Do ponto de vista da gestão das seguradoras, a SUSEP exige que as sociedades supervisionadas identifiquem, mensurem, monitorem e controlem seus riscos operacionais como parte do sistema de gerenciamento de riscos corporativos, alinhado às diretrizes do CNSP. Essa exigência está inserida no conceito mais amplo de solvência II, estrutura regulatória que determina capital mínimo proporcional à exposição a risco — incluindo o risco operacional ao lado do risco de subscrição e do risco de mercado.
Do ponto de vista da contratação de seguros, os riscos operacionais podem ser cobertos por diferentes ramos da categoria de Danos, dependendo de sua natureza: seguro de responsabilidade civil, seguro de erros e omissões (E&O), seguro de riscos cibernéticos, seguro de fidelidade e seguro de interrupção de negócios são produtos comumente acionados para mitigar consequências de falhas operacionais. A delimitação entre o que é risco operacional e o que é risco estratégico ou de mercado é relevante para a correta indicação do produto adequado.

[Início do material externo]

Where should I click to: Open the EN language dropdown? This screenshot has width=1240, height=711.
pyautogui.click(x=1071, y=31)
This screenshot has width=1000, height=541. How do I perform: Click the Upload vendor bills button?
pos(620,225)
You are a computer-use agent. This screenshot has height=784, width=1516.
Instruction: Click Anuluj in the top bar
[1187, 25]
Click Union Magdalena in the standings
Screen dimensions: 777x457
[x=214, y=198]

Entre as fontes típicas de risco operacional estão: erros humanos, fraudes internas e externas, falhas em sistemas de tecnologia da informação, interrupções na cadeia de fornecimento, descumprimento de regulamentação (risco de compliance) e eventos externos como desastres naturais que afetem a continuidade das operações.
Por que importa
Para o corretor de seguros, compreender a natureza dos riscos operacionais do cliente é condição para realizar um levantamento de riscos adequado e recomendar coberturas pertinentes. Um diagnóstico impreciso — que ignore, por exemplo, a exposição da empresa a falhas de TI ou a erros de colaboradores — pode resultar em lacunas de cobertura (underinsurance) com consequências graves em caso de sinistro. Além disso, o conhecimento da regulação de riscos operacionais aplicável às próprias seguradoras permite ao corretor avaliar a solidez financeira das seguradoras com quem opera.

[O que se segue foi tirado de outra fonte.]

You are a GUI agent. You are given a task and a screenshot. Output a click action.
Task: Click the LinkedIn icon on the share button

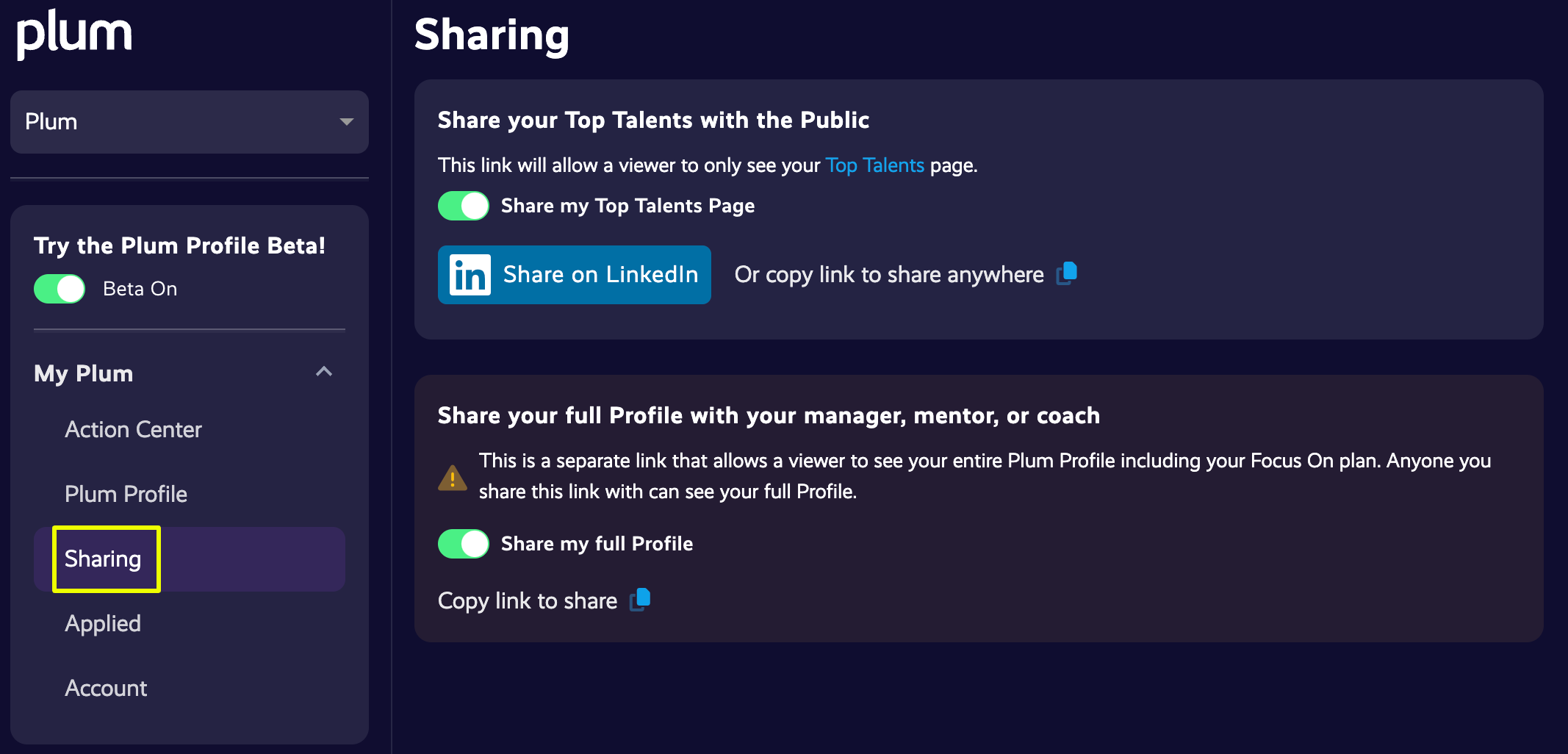pos(470,274)
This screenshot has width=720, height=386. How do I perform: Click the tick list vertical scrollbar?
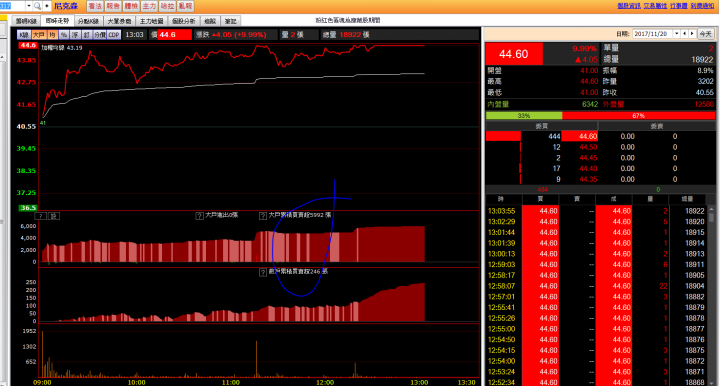[x=711, y=295]
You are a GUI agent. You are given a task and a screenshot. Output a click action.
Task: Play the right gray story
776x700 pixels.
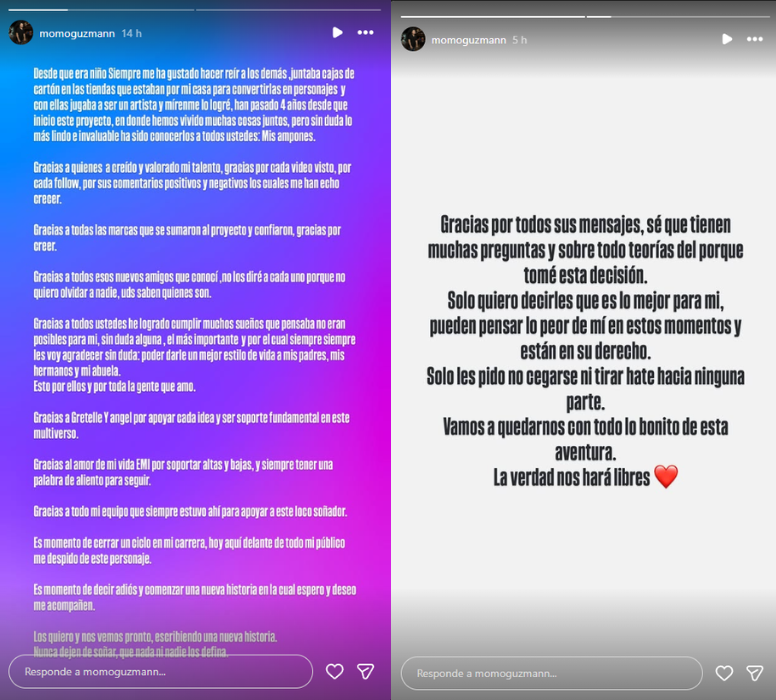727,39
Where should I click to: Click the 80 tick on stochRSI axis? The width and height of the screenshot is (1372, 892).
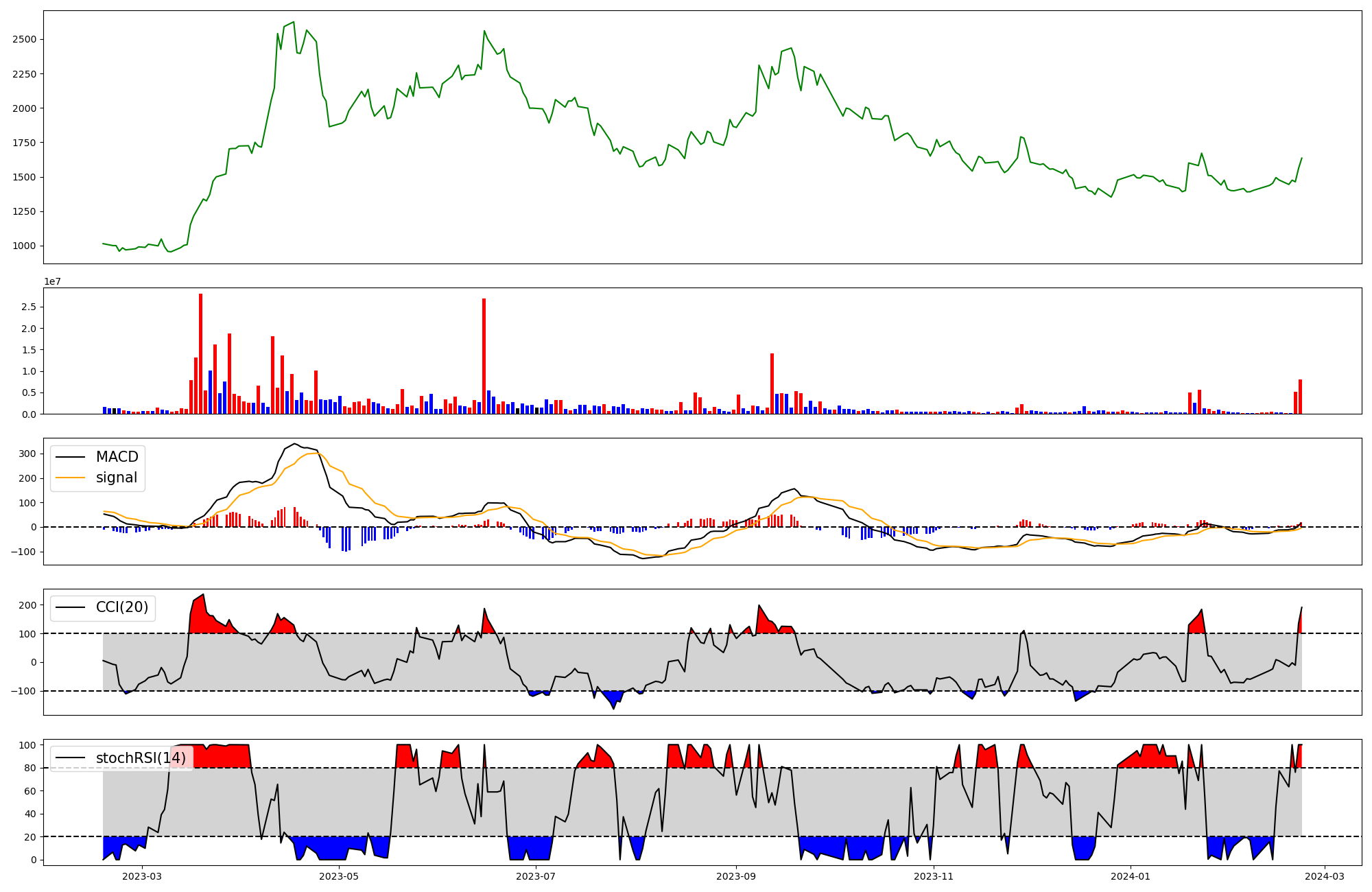[30, 768]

A empresa de logística Transporte Veloz Ltda. sofre uma falha em seu sistema de rastreamento de cargas, causada por um erro de atualização de software. O incidente resulta na entrega incorreta de mercadorias de alto valor, gerando reclamações de clientes e custos de reposição. O corretor Marcelo Figueiredo, que havia mapeado previamente os riscos operacionais da empresa, aciona o seguro de responsabilidade civil operacional contratado, que cobre os danos causados a terceiros por falhas nos processos da Veloz. Sem esse mapeamento prévio, a empresa dependeria exclusivamente de recursos próprios para arcar com as indenizações.

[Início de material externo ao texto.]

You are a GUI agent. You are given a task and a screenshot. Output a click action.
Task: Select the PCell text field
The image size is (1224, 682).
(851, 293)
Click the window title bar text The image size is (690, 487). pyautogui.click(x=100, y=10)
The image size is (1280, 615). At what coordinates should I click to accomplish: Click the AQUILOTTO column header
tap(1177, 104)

- Gerenciamento de riscos — processo sistemático de identificação, avaliação e controle de exposições a perdas, exigido pela regulação da SUSEP para seguradoras
- Seguro de responsabilidade civil — cobertura que protege o segurado contra danos causados a terceiros, frequentemente acionada em sinistros de origem operacional
- Seguro de riscos cibernéticos — produto específico para cobrir perdas decorrentes de falhas ou ataques a sistemas de informação
- Interrupção de negócios — cobertura que indeniza lucros cessantes e despesas fixas durante paralisação das atividades causada por evento coberto
- Solvência — capacidade financeira da seguradora de honrar seus compromissos, diretamente influenciada pelo nível de exposição a riscos operacionais
No exame de corretor de seguros
O EHCS aborda riscos operacionais principalmente no contexto do levantamento e análise de riscos realizado pelo corretor antes da indicação de coberturas, e no enquadramento dos diferentes tipos de risco (operacional, estratégico, de crédito, de mercado). O exame pode cobrar a distinção entre as coberturas adequadas para cada modalidade de risco operacional, a responsabilidade do corretor no diagnóstico das necessidades do cliente e, no campo regulatório, a obrigação das seguradoras de manter sistemas de gerenciamento de riscos operacionais conforme as normas do CNSP e da SUSEP.